Job >> Can you repeat each of the rows below word for word, with no changes?

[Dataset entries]
## BEGIN

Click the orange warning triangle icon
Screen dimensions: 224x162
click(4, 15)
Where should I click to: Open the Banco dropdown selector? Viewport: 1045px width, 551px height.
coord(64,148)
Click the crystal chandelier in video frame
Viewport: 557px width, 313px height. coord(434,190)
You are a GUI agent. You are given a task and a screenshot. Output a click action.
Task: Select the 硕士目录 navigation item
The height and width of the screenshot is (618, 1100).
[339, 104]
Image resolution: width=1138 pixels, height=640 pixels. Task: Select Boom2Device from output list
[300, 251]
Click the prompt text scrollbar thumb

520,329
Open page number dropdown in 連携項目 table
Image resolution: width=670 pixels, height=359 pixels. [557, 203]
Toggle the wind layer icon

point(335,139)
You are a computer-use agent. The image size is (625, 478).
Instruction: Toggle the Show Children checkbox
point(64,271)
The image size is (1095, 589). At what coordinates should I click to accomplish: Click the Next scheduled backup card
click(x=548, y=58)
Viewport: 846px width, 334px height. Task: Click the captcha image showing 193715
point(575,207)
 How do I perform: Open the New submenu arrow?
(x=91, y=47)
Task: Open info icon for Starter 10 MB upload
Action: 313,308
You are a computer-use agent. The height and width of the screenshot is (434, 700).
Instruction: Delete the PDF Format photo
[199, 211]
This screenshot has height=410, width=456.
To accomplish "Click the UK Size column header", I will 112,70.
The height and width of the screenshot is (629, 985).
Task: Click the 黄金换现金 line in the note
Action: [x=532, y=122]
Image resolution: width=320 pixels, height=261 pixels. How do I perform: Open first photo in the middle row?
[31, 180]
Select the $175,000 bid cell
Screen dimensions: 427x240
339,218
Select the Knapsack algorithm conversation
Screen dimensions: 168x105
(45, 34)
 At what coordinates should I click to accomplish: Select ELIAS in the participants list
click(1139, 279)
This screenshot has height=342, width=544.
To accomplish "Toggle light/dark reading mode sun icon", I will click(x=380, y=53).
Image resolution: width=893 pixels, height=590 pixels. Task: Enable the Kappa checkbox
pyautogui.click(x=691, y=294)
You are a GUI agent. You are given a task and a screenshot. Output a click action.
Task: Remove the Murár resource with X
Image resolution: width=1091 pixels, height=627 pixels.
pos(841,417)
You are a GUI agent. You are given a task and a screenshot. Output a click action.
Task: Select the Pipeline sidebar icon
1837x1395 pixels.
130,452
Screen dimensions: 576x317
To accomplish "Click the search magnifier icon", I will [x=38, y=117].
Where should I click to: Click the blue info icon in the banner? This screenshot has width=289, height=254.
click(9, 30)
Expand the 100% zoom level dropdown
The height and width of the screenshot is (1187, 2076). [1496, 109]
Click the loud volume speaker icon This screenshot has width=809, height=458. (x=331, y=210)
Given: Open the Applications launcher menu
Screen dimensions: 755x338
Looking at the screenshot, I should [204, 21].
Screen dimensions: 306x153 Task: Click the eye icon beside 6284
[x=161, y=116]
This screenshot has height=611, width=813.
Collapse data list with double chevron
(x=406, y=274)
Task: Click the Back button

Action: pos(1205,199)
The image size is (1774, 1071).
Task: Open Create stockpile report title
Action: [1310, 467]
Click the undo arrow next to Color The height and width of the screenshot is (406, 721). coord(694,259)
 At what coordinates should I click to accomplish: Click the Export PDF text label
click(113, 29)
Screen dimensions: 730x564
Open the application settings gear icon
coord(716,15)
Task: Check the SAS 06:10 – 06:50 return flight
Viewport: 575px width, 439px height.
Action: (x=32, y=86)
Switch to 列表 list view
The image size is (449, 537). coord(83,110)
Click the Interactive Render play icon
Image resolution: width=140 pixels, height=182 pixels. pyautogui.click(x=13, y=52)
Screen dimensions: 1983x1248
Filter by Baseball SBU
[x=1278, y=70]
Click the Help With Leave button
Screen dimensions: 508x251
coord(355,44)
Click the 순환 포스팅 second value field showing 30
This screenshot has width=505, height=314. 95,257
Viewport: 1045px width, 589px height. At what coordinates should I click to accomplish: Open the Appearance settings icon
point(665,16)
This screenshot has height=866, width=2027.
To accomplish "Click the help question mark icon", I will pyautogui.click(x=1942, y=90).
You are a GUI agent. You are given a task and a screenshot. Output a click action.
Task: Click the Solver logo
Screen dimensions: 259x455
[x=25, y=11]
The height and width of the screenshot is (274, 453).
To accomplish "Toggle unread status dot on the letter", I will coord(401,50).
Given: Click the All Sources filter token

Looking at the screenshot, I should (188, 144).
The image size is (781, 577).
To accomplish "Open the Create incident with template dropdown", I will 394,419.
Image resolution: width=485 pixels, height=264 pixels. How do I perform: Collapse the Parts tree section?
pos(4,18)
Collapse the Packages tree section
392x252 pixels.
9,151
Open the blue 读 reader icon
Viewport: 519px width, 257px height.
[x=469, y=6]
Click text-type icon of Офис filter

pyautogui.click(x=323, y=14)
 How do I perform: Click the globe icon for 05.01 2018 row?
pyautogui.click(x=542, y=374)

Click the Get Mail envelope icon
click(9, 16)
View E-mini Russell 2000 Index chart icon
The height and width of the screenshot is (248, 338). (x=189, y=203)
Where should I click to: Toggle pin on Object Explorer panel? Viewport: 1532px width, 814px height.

## END

In response >>
Click the orange warning triangle icon
Screen dimensions: 224x162
click(4, 15)
Where should I click to: Open the Banco dropdown selector? Viewport: 1045px width, 551px height.
coord(64,148)
Click the crystal chandelier in video frame
Viewport: 557px width, 313px height. coord(434,190)
You are a GUI agent. You are given a task and a screenshot. Output a click action.
Task: Select the 硕士目录 navigation item
The height and width of the screenshot is (618, 1100).
[339, 104]
Image resolution: width=1138 pixels, height=640 pixels. Task: Select Boom2Device from output list
[300, 251]
Click the prompt text scrollbar thumb

520,329
Open page number dropdown in 連携項目 table
Image resolution: width=670 pixels, height=359 pixels. [557, 203]
Toggle the wind layer icon

point(335,139)
You are a computer-use agent. The image size is (625, 478).
Instruction: Toggle the Show Children checkbox
point(64,271)
The image size is (1095, 589). At what coordinates should I click to accomplish: Click the Next scheduled backup card
click(x=548, y=58)
Viewport: 846px width, 334px height. Task: Click the captcha image showing 193715
point(575,207)
 How do I perform: Open the New submenu arrow?
(x=91, y=47)
Task: Open info icon for Starter 10 MB upload
Action: 313,308
You are a computer-use agent. The height and width of the screenshot is (434, 700).
Instruction: Delete the PDF Format photo
[199, 211]
This screenshot has height=410, width=456.
To accomplish "Click the UK Size column header", I will 112,70.
The height and width of the screenshot is (629, 985).
Task: Click the 黄金换现金 line in the note
Action: [x=532, y=122]
Image resolution: width=320 pixels, height=261 pixels. How do I perform: Open first photo in the middle row?
[31, 180]
Select the $175,000 bid cell
Screen dimensions: 427x240
339,218
Select the Knapsack algorithm conversation
Screen dimensions: 168x105
(45, 34)
 At what coordinates should I click to accomplish: Select ELIAS in the participants list
click(1139, 279)
This screenshot has height=342, width=544.
To accomplish "Toggle light/dark reading mode sun icon", I will click(x=380, y=53).
Image resolution: width=893 pixels, height=590 pixels. Task: Enable the Kappa checkbox
pyautogui.click(x=691, y=294)
You are a GUI agent. You are given a task and a screenshot. Output a click action.
Task: Remove the Murár resource with X
Image resolution: width=1091 pixels, height=627 pixels.
pos(841,417)
You are a GUI agent. You are given a task and a screenshot. Output a click action.
Task: Select the Pipeline sidebar icon
1837x1395 pixels.
130,452
Screen dimensions: 576x317
To accomplish "Click the search magnifier icon", I will [x=38, y=117].
Where should I click to: Click the blue info icon in the banner? This screenshot has width=289, height=254.
click(9, 30)
Expand the 100% zoom level dropdown
The height and width of the screenshot is (1187, 2076). [1496, 109]
Click the loud volume speaker icon This screenshot has width=809, height=458. (x=331, y=210)
Given: Open the Applications launcher menu
Screen dimensions: 755x338
Looking at the screenshot, I should [204, 21].
Screen dimensions: 306x153 Task: Click the eye icon beside 6284
[x=161, y=116]
This screenshot has height=611, width=813.
Collapse data list with double chevron
(x=406, y=274)
Task: Click the Back button

Action: pos(1205,199)
The image size is (1774, 1071).
Task: Open Create stockpile report title
Action: [1310, 467]
Click the undo arrow next to Color The height and width of the screenshot is (406, 721). coord(694,259)
 At what coordinates should I click to accomplish: Click the Export PDF text label
click(113, 29)
Screen dimensions: 730x564
Open the application settings gear icon
coord(716,15)
Task: Check the SAS 06:10 – 06:50 return flight
Viewport: 575px width, 439px height.
Action: (x=32, y=86)
Switch to 列表 list view
The image size is (449, 537). coord(83,110)
Click the Interactive Render play icon
Image resolution: width=140 pixels, height=182 pixels. pyautogui.click(x=13, y=52)
Screen dimensions: 1983x1248
Filter by Baseball SBU
[x=1278, y=70]
Click the Help With Leave button
Screen dimensions: 508x251
coord(355,44)
Click the 순환 포스팅 second value field showing 30
This screenshot has width=505, height=314. 95,257
Viewport: 1045px width, 589px height. At what coordinates should I click to accomplish: Open the Appearance settings icon
point(665,16)
This screenshot has height=866, width=2027.
To accomplish "Click the help question mark icon", I will pyautogui.click(x=1942, y=90).
You are a GUI agent. You are given a task and a screenshot. Output a click action.
Task: Click the Solver logo
Screen dimensions: 259x455
[x=25, y=11]
The height and width of the screenshot is (274, 453).
To accomplish "Toggle unread status dot on the letter", I will coord(401,50).
Given: Click the All Sources filter token

Looking at the screenshot, I should (188, 144).
The image size is (781, 577).
To accomplish "Open the Create incident with template dropdown", I will 394,419.
Image resolution: width=485 pixels, height=264 pixels. How do I perform: Collapse the Parts tree section?
pos(4,18)
Collapse the Packages tree section
392x252 pixels.
9,151
Open the blue 读 reader icon
Viewport: 519px width, 257px height.
[x=469, y=6]
Click text-type icon of Офис filter

pyautogui.click(x=323, y=14)
 How do I perform: Click the globe icon for 05.01 2018 row?
pyautogui.click(x=542, y=374)

Click the Get Mail envelope icon
click(9, 16)
View E-mini Russell 2000 Index chart icon
The height and width of the screenshot is (248, 338). (x=189, y=203)
Where should I click to: Toggle pin on Object Explorer panel? Viewport: 1532px width, 814px height.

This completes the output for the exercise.